We had to start from 0 again. People quickly worked out, how to put their skills to use and small co-operatives sprung up servicing the local economy. They soon started outsourcing their work to Scandinavia. We were creating little wooden bits for Ikea, subcontracting software development for Siemens and filling orders from as far as Dubai. It gave us a generation of DIY enterpreneurs.

The “make something” generation

This meant an OK life to this generation, as long as the foreign investment and cheap credit kept flowing in to the country. Now we are seeing a new generation, the sons and daughters of these first starters, who were brought up with the ideals that anything is possible and yet who aspire to do more than just sell their time and skills on the European outsourcing market to the highest bidder. I hope they will be our Product Generation.

Estonia already has this fantastic Skype story, which is inspiring a generation of tech people. And we have the handful of people, who built up the Baltic banking sector and then sold it to bigger Swedish banks. We have more recent examples of product people, who invented a bolt-on viewfinder, which turns a DSLR cameras into an HD video camcorder and has become a worldwide hit. People are inventing high-tech flower pots to grow your own lunch and dinner on the windowsill.

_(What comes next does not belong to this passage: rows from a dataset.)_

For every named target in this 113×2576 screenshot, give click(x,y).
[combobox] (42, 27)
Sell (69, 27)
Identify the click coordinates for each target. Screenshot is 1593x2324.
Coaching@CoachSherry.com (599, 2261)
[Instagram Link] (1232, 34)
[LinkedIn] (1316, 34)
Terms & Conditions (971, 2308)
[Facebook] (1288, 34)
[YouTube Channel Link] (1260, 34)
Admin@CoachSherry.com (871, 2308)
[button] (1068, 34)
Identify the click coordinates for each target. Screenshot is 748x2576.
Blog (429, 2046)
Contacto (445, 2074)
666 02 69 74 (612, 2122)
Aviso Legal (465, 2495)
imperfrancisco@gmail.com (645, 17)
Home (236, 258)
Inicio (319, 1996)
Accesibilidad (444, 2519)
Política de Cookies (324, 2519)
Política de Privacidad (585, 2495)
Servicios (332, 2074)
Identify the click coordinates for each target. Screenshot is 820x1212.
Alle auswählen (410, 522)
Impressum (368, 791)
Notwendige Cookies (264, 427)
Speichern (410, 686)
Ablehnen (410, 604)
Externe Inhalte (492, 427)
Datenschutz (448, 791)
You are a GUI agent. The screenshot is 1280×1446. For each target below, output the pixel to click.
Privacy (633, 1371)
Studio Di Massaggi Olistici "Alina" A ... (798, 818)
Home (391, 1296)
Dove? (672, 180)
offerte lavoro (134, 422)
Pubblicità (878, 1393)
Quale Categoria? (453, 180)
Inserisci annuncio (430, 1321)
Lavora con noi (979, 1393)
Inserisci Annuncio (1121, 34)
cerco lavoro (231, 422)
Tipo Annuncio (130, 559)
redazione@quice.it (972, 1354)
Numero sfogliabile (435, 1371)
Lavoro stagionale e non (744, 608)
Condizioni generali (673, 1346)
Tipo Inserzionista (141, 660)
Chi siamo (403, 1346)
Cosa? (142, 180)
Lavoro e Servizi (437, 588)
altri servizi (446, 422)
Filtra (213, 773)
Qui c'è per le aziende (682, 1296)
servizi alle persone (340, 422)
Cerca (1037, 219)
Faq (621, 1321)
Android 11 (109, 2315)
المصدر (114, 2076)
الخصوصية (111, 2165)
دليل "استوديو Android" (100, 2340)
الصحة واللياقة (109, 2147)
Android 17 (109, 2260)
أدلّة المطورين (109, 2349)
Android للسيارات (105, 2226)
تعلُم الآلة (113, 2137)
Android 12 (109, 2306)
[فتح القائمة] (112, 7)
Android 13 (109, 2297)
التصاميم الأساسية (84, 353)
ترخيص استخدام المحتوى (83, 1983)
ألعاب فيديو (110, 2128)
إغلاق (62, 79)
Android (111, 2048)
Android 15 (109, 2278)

Crossing from service to product

Turning a consulting shop into a product business is notoriously hard. Good development teams often come up with lots of great ideas of products that would be useful, it is just very hard to turn away solid cash flow from development projects and invest the team’s time in unprofitable and super risky product development. But worst – even if you get initial validation on the product idea, then changing the culture in the team from software engineers and project managers to product owners can be incredibly difficult. It may be a better idea to spin-off the product and nurture it in a totally independent team and environment.

37Signals famously made a transition from web development to a super successful Software-as-a-Service business. Much the same way Klika in Slovenia evolved from writing code by spec to developing sports-intelligence products and merged recently into Sportradar. Estonia’s two more successful tech products, mobile payments gateway Fortumo and java deployment tool ZeroTurnaround, were both spun-off from parent companies, who were once successful software development shops.

In order to make the switch from the outsourcing services economy to the product economy, both Estonia and Slovenia need to inspire a generation of product entrepreneurs. The failure rate in building products is 10x higher than in outsourcing, thus is does not hurt to remind ourselves that both the satisfaction and financial outcome of building great products is 100x of that in successful outsourcing.